Please copy out the items word for word, starting at the very first line and ending with the line that contains "tap(26, 731)".
======== Recorded information ========
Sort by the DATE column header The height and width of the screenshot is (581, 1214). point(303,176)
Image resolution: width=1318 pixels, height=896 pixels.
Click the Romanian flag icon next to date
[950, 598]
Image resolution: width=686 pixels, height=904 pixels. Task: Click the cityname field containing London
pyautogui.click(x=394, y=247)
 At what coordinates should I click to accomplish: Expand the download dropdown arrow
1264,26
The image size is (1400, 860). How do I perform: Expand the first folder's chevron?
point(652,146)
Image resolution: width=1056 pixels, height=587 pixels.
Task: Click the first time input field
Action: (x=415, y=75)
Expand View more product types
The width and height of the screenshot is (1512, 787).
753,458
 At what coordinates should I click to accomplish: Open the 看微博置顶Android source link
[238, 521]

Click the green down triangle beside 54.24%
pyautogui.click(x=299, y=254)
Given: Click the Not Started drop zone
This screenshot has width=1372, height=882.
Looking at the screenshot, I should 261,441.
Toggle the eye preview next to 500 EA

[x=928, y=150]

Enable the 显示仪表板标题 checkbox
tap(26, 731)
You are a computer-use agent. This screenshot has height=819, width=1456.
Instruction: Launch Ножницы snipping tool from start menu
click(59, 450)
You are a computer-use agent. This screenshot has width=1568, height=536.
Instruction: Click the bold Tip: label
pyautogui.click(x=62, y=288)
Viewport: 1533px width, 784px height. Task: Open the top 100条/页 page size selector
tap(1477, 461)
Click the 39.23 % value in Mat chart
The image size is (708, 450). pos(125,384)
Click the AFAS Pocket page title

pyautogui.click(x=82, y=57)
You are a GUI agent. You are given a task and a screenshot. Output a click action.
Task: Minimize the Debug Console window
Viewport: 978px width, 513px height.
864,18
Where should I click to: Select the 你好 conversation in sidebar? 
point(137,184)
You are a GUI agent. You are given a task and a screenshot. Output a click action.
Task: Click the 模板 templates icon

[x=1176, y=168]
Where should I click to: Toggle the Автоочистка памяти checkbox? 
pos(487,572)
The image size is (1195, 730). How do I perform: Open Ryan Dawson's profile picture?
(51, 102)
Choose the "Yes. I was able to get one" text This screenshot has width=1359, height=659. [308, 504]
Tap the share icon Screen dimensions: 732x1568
========
> Result of the task:
Sort by the DATE column header The height and width of the screenshot is (581, 1214). point(303,176)
Image resolution: width=1318 pixels, height=896 pixels.
Click the Romanian flag icon next to date
[950, 598]
Image resolution: width=686 pixels, height=904 pixels. Task: Click the cityname field containing London
pyautogui.click(x=394, y=247)
 At what coordinates should I click to accomplish: Expand the download dropdown arrow
1264,26
The image size is (1400, 860). How do I perform: Expand the first folder's chevron?
point(652,146)
Image resolution: width=1056 pixels, height=587 pixels.
Task: Click the first time input field
Action: (x=415, y=75)
Expand View more product types
The width and height of the screenshot is (1512, 787).
753,458
 At what coordinates should I click to accomplish: Open the 看微博置顶Android source link
[238, 521]

Click the green down triangle beside 54.24%
pyautogui.click(x=299, y=254)
Given: Click the Not Started drop zone
This screenshot has width=1372, height=882.
Looking at the screenshot, I should 261,441.
Toggle the eye preview next to 500 EA

[x=928, y=150]

Enable the 显示仪表板标题 checkbox
tap(26, 731)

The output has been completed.